[Opening TEXT EXCERPT section]
Spotlight Summary | |
Protein Name | DLL3, Delta-like canonical Notch ligand 3 |
Molecular Weight* | 50.4 kDa |
AA Length | 619 |
Accession # | Q9NYJ7-1 |
This dysregulation of the Notch pathway by DLL3 contributes to cell proliferation and reduced apoptosis, thus driving tumorigenesis. Below are a few key effects of DLL3 on the Notch signaling pathway:
1. DLL3 – Notch 1 Binding: This resulting binding leads to the inhibition of the Notch signaling pathway, downregulation HES1 and HEY1, both of which contribute to regulation of tumor cell.
2. DLL3 – Notch 2 Binding: Upregulation of expression levels of cell cycle proteins to increase cell cycle protein expression.
3. DLL3-Notch2-Notch4 Binding: Mediates cell proliferation and differentiation in ovarian cancer.
In general, DLL3 can bind to different Notch receptors and play multiple functions in cell proliferation, differentiation, and apoptosis. However, in different disease types, Notch receptor expression regulated by DLL3 can vary with the same resulting effect of driving tumor growth. As such, clarifying the interplay between DLL3 and Notch receptors in different tumorigenesis applications remains a key milestone in biological research.
Figure 1. Potential Modalities to Target DLL3-expressing Cells
Despite the unclarity of DLL3’s biological function and role within Notch signaling, clinically, DLL3 is a clear biomarker for SCLC with its overexpression in over 75% in SCLC clinical trial populations. Furthermore, Notch mutations that drive DLL3 expression are exclusive to the lung, further emphasizing DLL3’s role as a biomarker for SCLC. As such, various therapies have been developed or are under development, including bispecific T-cell engagers (BiTEs), antibody-drug conjugates, and cell therapies, as seen in Table 1.
Table 1. DLL3 drug clinical information
Currently, the most promising DLL3 therapeutics are ADCs, BiTEs, and CAR cell therapies summarized in Figure 2. Each of these methods target DLL3, but rather than directly inhibiting DLL3 and its biological function, these therapeutics use DLL3 as a homing target to identify SCLC and other cancerous cells. Due to the specificity of DLL3 expression on SCLC cells, these therapies can accurately and precisely identify cancerous cells without affecting healthy, non-cancerous cells.
Antibody-Drug Conjugates (ADCs)
Antibody-drug conjugates are antibodies that carry a cytotoxic payload. By utilizing an anti-DLL3 antibody as the targeting method, delivery of cytotoxic payloads such as MMAE or DXD can be specifically delivered to DLL3-expressing tumor cells.
[Closing TEXT EXCERPT section]
• _WORK ITEM 1_: From the spotlight summary at the top of the DLL3 text, list each field with its value.
• _WORK ITEM 2_: Rewrite the stretch of the DLL3 text from "Antibody-Drug Conjugates (ADCs)" through "DLL3-expressing tumor cells.", changing "cytotoxic" to "cell-killing".
• _WORK ITEM 3_:
Answer these questions from the DLL3 text.
(a) What AA length is given for DLL3?
(b) In what share of SCLC clinical trial populations is DLL3 overexpressed?
(c) Which cytotoxic payloads are named as examples for delivery to DLL3-expressing tumor cells?
[Opening DATASET section]
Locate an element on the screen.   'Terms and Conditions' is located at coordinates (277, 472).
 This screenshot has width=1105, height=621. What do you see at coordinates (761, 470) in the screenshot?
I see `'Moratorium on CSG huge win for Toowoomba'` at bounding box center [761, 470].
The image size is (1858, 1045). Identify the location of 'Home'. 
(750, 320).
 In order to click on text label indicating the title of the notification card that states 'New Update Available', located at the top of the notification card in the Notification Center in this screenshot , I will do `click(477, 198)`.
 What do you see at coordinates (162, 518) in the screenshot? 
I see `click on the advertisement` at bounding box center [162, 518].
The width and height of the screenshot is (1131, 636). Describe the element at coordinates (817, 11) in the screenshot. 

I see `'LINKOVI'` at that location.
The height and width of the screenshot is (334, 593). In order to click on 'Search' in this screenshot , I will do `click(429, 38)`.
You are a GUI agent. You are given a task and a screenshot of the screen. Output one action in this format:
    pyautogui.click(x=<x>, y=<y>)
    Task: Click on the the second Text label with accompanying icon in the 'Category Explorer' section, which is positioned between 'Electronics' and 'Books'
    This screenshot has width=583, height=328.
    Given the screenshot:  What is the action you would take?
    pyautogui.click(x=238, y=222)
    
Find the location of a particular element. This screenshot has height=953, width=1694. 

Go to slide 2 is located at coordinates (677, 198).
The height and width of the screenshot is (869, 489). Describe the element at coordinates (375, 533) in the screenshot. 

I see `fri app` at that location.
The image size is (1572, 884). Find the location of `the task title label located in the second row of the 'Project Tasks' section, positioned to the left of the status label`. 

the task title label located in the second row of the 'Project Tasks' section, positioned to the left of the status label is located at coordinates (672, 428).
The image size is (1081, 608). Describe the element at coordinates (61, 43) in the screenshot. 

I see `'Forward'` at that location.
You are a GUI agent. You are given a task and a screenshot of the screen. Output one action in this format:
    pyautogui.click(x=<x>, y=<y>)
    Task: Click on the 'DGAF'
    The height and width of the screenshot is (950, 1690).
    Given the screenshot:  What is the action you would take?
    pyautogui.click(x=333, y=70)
[Closing DATASET section]
• _ANSWER AREA 1_:
Protein Name: DLL3, Delta-like canonical Notch ligand 3
Molecular Weight: 50.4 kDa
AA Length: 619
Accession #: Q9NYJ7-1

• _ANSWER AREA 2_:
Antibody-Drug Conjugates (ADCs)
Antibody-drug conjugates are antibodies that carry a cell-killing payload. By utilizing an anti-DLL3 antibody as the targeting method, delivery of cell-killing payloads such as MMAE or DXD can be specifically delivered to DLL3-expressing tumor cells.

• _ANSWER AREA 3_:
(a) 619
(b) Over 75%
(c) MMAE and DXD